A few days ago Helen was in a grocery store and entered into a conversation with a Spanish speaking woman who spoke broken English.  In the course of their conversation Helen asked her how she said Easter in Spanish.  The woman’s reply was ‘feliz dia del conejo’ which translates as happy day of the rabbit. 

   A Spanish translator would likely have replied with Pascua de Resurrección.   When translating languages you cannot always use a literal translation of words.  Pascua de Resurrección is the proper phrase meaning Easter but the literal translation would be more like Easter/Passover related to the Resurrection.  The Spanish word Pascua, is derived from the Greek word Pascha and Pascha is derived from the Jewish (Hebrew) word Pesha.  One of the old Hebrew translations for Pesha is ‘offering for transgression’.

   All of this language twisting brings us to the question of what does Easter have to do with Passover?  The simple answer is everything.  On the night that Jesus was betrayed he had celebrated the Passover meal, The Last Supper, with his disciples.  The Passover meal, the Seder, is a tradition of the Jewish people to emphasize both history and hope.  It is to remind them that God led them out of slavery in Egypt and restored them as a nation of his people.  The Passover is to remind them that there was an exodus from dark times and that God remembered them and provided for them.

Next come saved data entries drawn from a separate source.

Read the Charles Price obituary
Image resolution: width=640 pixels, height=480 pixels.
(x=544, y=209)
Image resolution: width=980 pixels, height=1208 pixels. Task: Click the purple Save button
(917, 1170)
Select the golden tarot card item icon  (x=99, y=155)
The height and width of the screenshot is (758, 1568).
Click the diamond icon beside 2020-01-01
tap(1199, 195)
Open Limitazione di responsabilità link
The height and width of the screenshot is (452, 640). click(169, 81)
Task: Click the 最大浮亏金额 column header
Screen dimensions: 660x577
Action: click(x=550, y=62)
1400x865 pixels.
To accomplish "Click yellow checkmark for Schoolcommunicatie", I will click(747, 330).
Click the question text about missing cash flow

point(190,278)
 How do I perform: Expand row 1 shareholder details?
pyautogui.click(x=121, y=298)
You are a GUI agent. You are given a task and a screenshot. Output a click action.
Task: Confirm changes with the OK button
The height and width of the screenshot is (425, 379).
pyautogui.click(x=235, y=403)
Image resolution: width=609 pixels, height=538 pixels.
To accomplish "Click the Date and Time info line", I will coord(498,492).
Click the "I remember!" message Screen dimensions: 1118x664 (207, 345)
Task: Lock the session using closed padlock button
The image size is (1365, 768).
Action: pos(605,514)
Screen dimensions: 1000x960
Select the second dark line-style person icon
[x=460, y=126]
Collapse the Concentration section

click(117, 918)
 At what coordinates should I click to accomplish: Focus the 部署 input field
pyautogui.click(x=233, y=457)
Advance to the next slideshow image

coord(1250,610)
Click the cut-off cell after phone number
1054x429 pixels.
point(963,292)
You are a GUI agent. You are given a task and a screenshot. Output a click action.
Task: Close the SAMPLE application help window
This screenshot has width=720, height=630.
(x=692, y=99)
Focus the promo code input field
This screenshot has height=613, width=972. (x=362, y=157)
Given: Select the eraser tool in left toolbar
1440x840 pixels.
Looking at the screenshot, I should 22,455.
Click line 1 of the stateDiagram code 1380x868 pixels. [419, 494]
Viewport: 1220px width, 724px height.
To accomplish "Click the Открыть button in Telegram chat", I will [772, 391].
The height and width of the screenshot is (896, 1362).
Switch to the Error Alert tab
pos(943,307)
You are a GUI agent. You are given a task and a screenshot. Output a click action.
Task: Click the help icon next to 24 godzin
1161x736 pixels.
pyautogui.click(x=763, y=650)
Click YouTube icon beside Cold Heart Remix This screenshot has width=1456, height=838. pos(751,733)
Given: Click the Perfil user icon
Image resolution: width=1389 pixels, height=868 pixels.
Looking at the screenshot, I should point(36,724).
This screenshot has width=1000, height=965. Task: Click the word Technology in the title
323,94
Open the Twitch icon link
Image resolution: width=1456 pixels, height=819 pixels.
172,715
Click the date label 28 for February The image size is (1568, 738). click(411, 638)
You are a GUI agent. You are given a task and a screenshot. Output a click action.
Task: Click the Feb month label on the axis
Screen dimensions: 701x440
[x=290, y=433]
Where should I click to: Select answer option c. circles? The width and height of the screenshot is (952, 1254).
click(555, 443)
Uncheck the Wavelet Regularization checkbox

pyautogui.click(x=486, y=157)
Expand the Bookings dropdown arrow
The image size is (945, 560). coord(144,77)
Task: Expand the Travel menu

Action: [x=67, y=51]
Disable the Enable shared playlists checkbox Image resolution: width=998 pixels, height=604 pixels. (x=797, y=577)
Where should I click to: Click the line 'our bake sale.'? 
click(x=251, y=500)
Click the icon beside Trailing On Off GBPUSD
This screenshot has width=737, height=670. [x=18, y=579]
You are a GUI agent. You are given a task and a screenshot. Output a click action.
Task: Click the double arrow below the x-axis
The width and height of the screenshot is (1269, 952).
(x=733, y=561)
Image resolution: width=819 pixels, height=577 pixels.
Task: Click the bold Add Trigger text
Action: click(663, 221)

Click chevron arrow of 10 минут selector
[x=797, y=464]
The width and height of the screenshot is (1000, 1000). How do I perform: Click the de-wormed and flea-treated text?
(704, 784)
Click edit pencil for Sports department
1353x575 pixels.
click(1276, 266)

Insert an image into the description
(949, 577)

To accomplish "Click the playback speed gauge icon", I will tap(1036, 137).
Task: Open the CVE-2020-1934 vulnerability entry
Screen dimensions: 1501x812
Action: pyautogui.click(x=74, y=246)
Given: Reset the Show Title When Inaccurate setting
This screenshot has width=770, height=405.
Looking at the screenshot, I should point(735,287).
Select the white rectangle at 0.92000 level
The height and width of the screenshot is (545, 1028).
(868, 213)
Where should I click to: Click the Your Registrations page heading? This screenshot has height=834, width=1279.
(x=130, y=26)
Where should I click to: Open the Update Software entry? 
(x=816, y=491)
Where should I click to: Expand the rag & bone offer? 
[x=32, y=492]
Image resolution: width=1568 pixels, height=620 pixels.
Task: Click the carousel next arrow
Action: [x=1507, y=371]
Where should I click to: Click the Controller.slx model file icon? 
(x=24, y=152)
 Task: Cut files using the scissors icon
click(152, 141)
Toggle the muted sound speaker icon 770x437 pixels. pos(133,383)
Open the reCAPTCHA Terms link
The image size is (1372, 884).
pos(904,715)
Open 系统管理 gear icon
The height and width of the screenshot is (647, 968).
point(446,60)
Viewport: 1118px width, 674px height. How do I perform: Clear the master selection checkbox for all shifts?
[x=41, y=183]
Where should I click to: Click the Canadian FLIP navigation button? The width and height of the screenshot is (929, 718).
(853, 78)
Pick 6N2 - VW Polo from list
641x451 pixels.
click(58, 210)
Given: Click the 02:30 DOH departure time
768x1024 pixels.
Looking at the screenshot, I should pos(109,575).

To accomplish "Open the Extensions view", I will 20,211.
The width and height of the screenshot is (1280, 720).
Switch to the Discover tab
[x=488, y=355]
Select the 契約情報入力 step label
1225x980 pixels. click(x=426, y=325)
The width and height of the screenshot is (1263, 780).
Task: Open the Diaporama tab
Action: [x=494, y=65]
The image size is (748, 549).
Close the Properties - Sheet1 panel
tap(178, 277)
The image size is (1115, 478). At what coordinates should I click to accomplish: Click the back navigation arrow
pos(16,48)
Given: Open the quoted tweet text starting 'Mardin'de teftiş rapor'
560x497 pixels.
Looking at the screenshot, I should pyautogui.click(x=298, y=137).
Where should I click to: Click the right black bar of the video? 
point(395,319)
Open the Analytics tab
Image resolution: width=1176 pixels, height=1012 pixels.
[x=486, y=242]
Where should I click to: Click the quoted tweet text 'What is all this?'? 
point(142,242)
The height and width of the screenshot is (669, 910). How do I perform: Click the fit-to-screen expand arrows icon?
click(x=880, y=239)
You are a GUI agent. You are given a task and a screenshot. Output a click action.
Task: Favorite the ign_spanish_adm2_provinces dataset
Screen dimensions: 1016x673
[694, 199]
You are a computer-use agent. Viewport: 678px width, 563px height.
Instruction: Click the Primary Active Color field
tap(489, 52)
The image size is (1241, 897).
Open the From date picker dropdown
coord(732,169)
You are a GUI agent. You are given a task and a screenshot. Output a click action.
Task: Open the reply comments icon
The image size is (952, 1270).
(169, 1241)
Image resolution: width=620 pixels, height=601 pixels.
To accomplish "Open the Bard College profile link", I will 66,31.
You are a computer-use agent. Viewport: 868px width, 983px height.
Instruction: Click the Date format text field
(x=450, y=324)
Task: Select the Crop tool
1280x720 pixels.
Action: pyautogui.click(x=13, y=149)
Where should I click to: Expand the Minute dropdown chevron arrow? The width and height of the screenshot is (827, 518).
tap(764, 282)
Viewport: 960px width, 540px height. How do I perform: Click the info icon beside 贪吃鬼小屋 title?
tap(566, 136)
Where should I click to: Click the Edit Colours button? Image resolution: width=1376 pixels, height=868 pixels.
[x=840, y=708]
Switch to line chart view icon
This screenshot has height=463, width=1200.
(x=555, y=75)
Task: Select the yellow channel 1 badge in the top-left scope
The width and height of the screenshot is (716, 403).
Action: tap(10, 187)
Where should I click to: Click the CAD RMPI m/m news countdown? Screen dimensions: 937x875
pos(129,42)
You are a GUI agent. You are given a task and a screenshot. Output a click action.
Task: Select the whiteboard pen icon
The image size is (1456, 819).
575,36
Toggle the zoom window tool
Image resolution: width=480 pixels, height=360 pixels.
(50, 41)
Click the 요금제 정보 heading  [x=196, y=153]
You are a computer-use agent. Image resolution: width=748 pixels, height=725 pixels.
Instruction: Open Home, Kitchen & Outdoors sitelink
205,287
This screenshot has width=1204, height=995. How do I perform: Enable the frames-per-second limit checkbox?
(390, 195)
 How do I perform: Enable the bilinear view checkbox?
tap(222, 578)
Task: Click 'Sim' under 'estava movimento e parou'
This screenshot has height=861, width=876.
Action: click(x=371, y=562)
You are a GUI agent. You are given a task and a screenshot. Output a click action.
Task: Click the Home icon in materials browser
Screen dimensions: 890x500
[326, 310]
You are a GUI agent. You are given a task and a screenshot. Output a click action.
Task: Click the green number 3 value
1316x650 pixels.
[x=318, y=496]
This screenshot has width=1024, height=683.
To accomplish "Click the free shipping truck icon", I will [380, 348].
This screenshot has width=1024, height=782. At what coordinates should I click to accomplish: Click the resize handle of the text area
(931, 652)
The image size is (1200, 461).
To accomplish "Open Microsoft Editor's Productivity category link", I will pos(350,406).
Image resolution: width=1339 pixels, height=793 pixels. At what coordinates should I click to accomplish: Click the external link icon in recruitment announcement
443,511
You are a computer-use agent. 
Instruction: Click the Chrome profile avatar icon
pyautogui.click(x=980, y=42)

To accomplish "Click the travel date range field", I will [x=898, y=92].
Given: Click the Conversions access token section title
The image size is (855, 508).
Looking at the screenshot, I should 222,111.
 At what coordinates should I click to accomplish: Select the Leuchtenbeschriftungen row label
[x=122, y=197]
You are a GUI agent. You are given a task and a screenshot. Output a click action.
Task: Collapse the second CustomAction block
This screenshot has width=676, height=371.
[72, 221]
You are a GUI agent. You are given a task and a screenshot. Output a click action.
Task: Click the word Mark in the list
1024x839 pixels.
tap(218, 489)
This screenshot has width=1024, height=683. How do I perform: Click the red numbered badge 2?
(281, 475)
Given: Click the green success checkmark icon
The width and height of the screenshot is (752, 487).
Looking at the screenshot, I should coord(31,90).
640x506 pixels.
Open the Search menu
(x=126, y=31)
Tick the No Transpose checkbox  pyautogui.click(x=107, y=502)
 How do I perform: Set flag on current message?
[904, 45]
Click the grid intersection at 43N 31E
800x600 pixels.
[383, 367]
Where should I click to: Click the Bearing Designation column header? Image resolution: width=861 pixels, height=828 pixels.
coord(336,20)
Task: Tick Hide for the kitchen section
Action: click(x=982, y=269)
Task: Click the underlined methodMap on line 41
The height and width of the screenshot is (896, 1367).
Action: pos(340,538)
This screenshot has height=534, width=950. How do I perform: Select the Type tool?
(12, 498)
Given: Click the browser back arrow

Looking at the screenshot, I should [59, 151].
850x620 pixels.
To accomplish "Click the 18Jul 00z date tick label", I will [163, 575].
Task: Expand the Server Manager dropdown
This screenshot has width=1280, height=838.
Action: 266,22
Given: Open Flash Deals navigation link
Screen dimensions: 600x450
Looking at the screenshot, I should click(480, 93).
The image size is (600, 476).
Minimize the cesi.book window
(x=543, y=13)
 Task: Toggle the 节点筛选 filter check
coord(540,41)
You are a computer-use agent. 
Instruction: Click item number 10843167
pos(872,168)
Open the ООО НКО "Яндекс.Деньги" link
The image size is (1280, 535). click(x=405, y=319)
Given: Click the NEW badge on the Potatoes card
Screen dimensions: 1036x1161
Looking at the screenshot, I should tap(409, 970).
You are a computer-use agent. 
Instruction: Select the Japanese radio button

  The Passover is largely about the exodus from Egypt and Easter is largely about the Passover.  As the blood of lambs had been placed on the doors of the Jewish people on the night that God’s angel passed through Egypt (Passover), it was the sacrificed blood of Jesus, the paschal lamb, that saved those who believe in Him from the penalty of sin.  Our celebration at the communion table is a symbolic reenacting of the last supper.

   We celebrated the resurrection of Christ yesterday.  As we continue in our faith journey it is well for us to remember that Easter is our Christian Passover because Christ’s blood has saved us from our sins.  Jesus was the utmost offering for our transgressions.